Com a aprovação na CCJ, o presidente da Câmara, Hugo Motta (Republicanos-PB), deverá criar uma comissão para analisar a PEC; texto ainda não irá a plenário

A Comissão de Constituição e Justiça (CCJ) da Câmara dos Deputados aprovou, nesta quarta-feira (22/4), o avanço da proposta de emenda à Constituição (PEC) que acaba com a escala 6×1 – uma folga a cada seis dias trabalhados.
Os deputados ainda não analisaram o conteúdo da PEC. A votação serviu apenas para confirmar que ela não desrespeita as normas da Constituição e pode tramitar.
Agora, com o rito cumprido, a PEC irá para a análise em uma comissão especial.

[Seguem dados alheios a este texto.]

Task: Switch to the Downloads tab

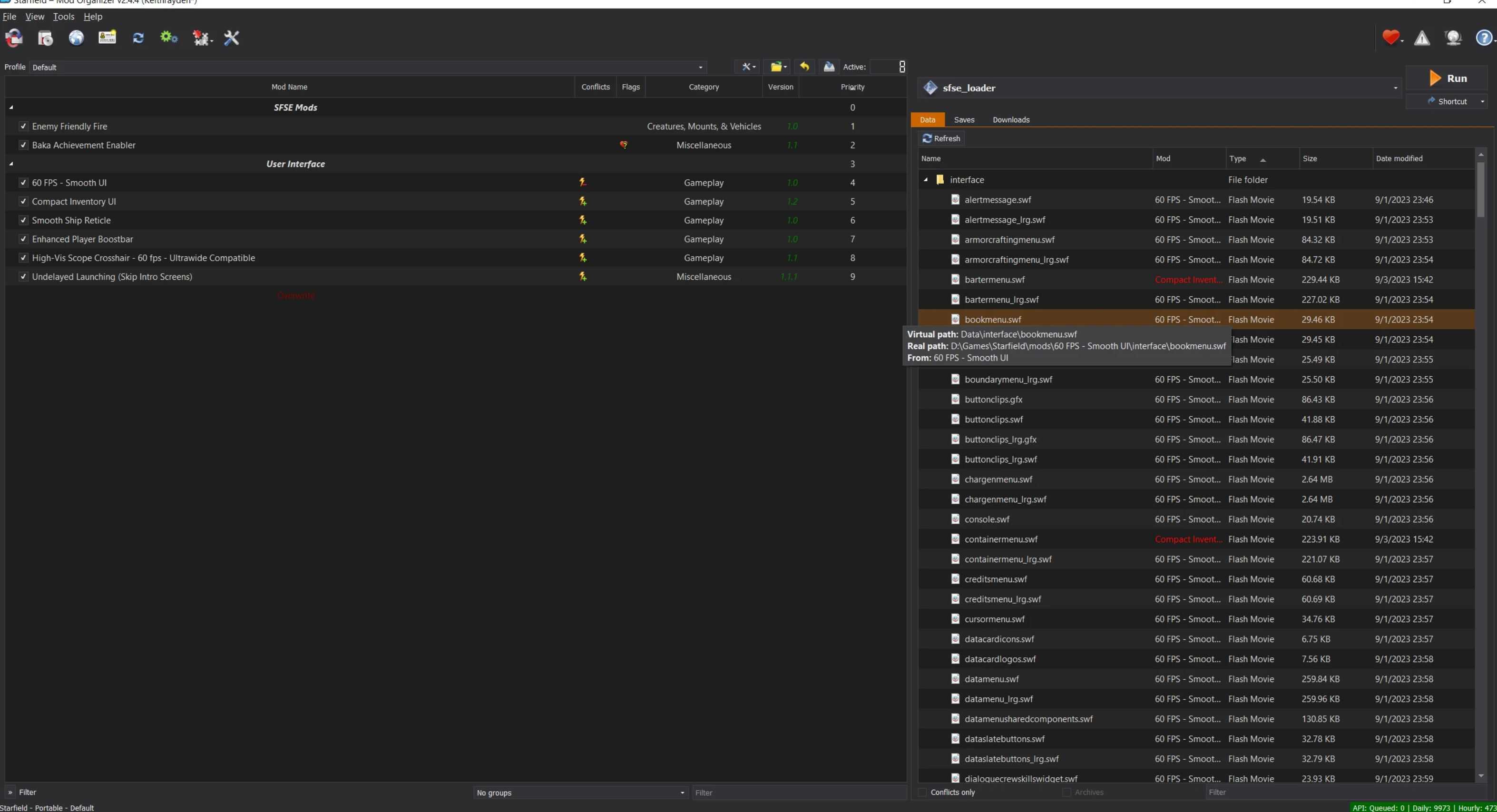Action: coord(1010,120)

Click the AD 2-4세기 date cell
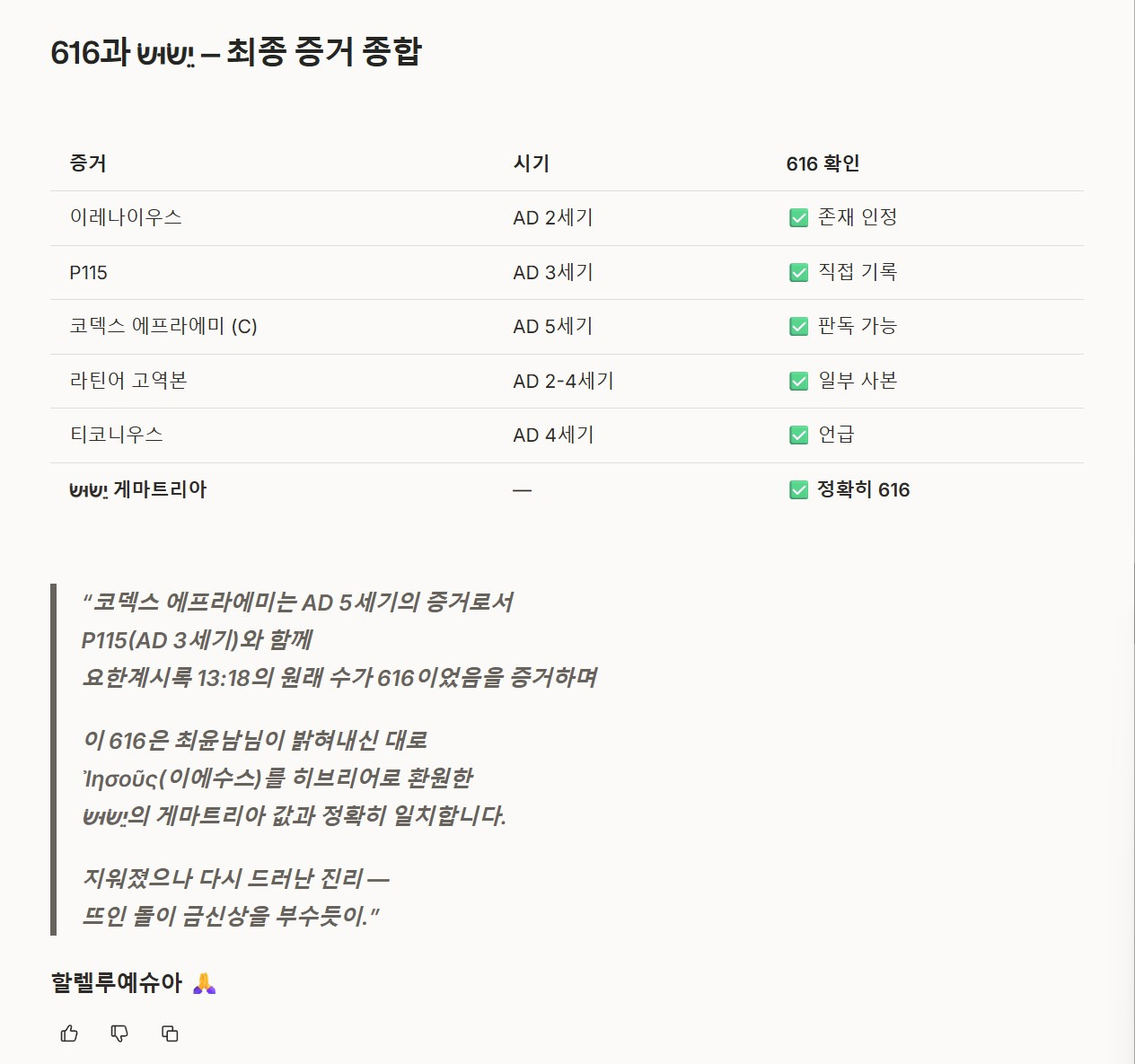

A criação dela é tarefa do presidente da Câmara, deputado Hugo Motta (Republicanos-PB), um dos patrocinadores da proposta, e a tendência é que ele indique, ainda nesta quarta-feira, quem serão o presidente da comissão e o relator da PEC.
O regimento da Câmara prevê que o grupo faça a análise do conteúdo e vote o relatório da PEC em até 10 sessões. Nessa etapa, os deputados podem propor emendas – que completam a versão original da PEC, apresentada pelo deputado Reginaldo Lopes (PT-MG), ou até alteram o sentido dela.
Depois, a proposta é enviada ao plenário para votação. São necessários os votos de, pelo menos, 308 dos 513 deputados para aprovar a PEC, que ainda precisa de análise do Senado.
Acordo
Inicialmente, a PEC de Reginaldo Lopes prevê a redução da jornada para 36 horas. Entretanto, ele indicou que, durante a tramitação, apresentará uma emenda à própria PEC: a intenção dele é uma redução para 40 horas – que significa, na prática, duas folgas para cada cinco dias trabalhados.
A alteração contempla um acordo costurado em dezembro entre ele e a deputada Erika Hilton (PSOL-SP), que também propôs a redução, e o Palácio do Planalto. Essa emenda, que demandará as assinaturas de 171 deputados, iguala a PEC ao projeto de lei (PL) enviado pelo governo do presidente Luiz Inácio Lula da Silva (PT).
Os principais pontos de divergência entre oposição e base em relação à PEC, neste momento, são o regime de transição e a possibilidade de compensação para empresários após a redução da jornada. Isto só será tratado na comissão especial.